■ THE EXERCISE ■
Convert each line of the material below into a Markdown table with the columns Row and Line, skipping blank lines.

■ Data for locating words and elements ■
::::::::::

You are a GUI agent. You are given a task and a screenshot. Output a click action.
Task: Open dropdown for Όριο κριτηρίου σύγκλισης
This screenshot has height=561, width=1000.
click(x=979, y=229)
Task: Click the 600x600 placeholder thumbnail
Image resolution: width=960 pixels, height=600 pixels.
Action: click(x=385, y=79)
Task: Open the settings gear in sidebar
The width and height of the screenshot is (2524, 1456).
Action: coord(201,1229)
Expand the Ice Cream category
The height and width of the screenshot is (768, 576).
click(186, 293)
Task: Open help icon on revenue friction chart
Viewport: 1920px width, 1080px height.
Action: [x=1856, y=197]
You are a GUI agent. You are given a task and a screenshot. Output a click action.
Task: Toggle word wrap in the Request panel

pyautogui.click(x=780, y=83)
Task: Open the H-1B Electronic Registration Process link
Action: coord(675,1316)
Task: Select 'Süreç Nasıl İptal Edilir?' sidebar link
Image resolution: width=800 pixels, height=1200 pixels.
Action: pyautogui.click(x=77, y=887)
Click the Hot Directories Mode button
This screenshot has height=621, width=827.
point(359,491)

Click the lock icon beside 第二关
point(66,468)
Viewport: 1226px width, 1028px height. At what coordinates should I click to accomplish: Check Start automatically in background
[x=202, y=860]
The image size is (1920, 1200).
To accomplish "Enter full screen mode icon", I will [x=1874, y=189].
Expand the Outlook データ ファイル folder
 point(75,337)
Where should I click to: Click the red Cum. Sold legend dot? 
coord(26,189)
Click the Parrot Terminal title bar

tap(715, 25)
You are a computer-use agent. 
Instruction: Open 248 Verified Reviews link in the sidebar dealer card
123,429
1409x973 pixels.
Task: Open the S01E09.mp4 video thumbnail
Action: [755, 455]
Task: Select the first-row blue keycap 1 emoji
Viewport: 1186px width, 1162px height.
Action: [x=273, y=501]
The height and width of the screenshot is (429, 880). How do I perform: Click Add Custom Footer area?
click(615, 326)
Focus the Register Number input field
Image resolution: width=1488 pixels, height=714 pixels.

::::::::::

■ EXPECTED ANSWER ■
| Row | Line |
|---|---|
| 1 | You are a GUI agent. You are given a task and a screenshot. Output a click action. |
| 2 | Task: Open dropdown for Όριο κριτηρίου σύγκλισης |
| 3 | This screenshot has height=561, width=1000. |
| 4 | click(x=979, y=229) |
| 5 | Task: Click the 600x600 placeholder thumbnail |
| 6 | Image resolution: width=960 pixels, height=600 pixels. |
| 7 | Action: click(x=385, y=79) |
| 8 | Task: Open the settings gear in sidebar |
| 9 | The width and height of the screenshot is (2524, 1456). |
| 10 | Action: coord(201,1229) |
| 11 | Expand the Ice Cream category |
| 12 | The height and width of the screenshot is (768, 576). |
| 13 | click(186, 293) |
| 14 | Task: Open help icon on revenue friction chart |
| 15 | Viewport: 1920px width, 1080px height. |
| 16 | Action: [x=1856, y=197] |
| 17 | You are a GUI agent. You are given a task and a screenshot. Output a click action. |
| 18 | Task: Toggle word wrap in the Request panel |
| 19 | pyautogui.click(x=780, y=83) |
| 20 | Task: Open the H-1B Electronic Registration Process link |
| 21 | Action: coord(675,1316) |
| 22 | Task: Select 'Süreç Nasıl İptal Edilir?' sidebar link |
| 23 | Image resolution: width=800 pixels, height=1200 pixels. |
| 24 | Action: pyautogui.click(x=77, y=887) |
| 25 | Click the Hot Directories Mode button |
| 26 | This screenshot has height=621, width=827. |
| 27 | point(359,491) |
| 28 | Click the lock icon beside 第二关 |
| 29 | point(66,468) |
| 30 | Viewport: 1226px width, 1028px height. At what coordinates should I click to accomplish: Check Start automatically in background |
| 31 | [x=202, y=860] |
| 32 | The image size is (1920, 1200). |
| 33 | To accomplish "Enter full screen mode icon", I will [x=1874, y=189]. |
| 34 | Expand the Outlook データ ファイル folder |
| 35 |  point(75,337) |
| 36 | Where should I click to: Click the red Cum. Sold legend dot?  |
| 37 | coord(26,189) |
| 38 | Click the Parrot Terminal title bar |
| 39 | tap(715, 25) |
| 40 | You are a computer-use agent.  |
| 41 | Instruction: Open 248 Verified Reviews link in the sidebar dealer card |
| 42 | 123,429 |
| 43 | 1409x973 pixels. |
| 44 | Task: Open the S01E09.mp4 video thumbnail |
| 45 | Action: [755, 455] |
| 46 | Task: Select the first-row blue keycap 1 emoji |
| 47 | Viewport: 1186px width, 1162px height. |
| 48 | Action: [x=273, y=501] |
| 49 | The height and width of the screenshot is (429, 880). How do I perform: Click Add Custom Footer area? |
| 50 | click(615, 326) |
| 51 | Focus the Register Number input field |
| 52 | Image resolution: width=1488 pixels, height=714 pixels. |